• Exercise brief: Copy the listing below word for word, leaving out the pictures.

• Exercise input:
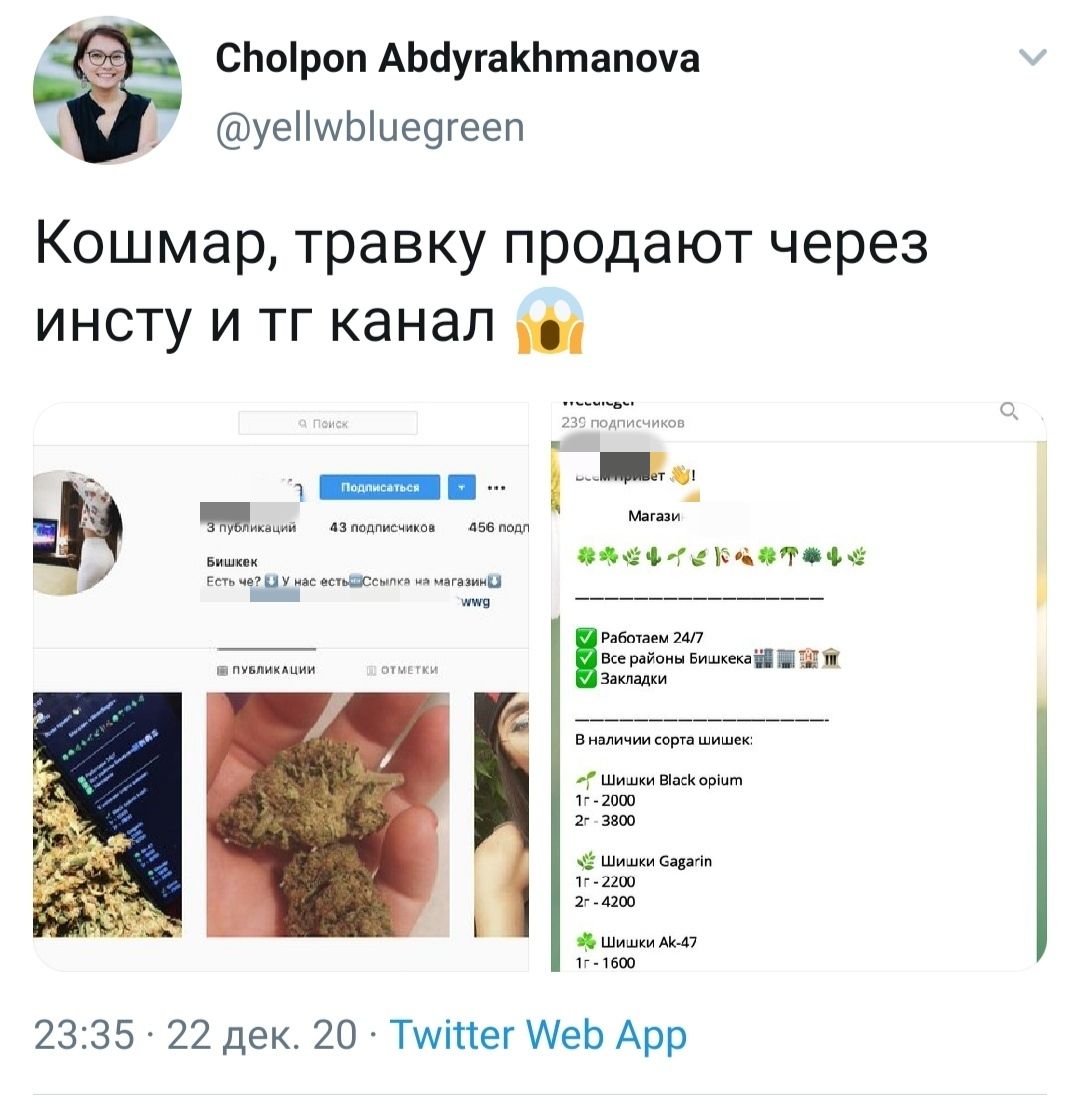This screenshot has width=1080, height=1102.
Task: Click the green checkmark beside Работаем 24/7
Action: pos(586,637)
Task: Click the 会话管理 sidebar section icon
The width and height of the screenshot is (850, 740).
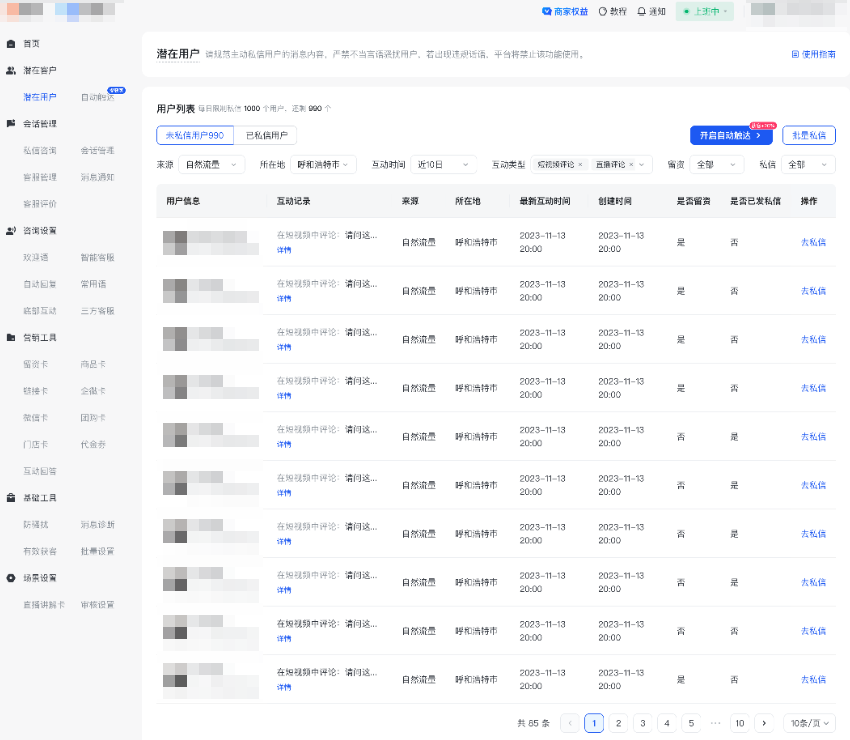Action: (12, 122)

• Output:
This screenshot has width=1080, height=1102.
Task: Click the green checkmark beside Работаем 24/7
Action: pos(586,637)
Task: Click the 会话管理 sidebar section icon
The width and height of the screenshot is (850, 740).
Action: (12, 122)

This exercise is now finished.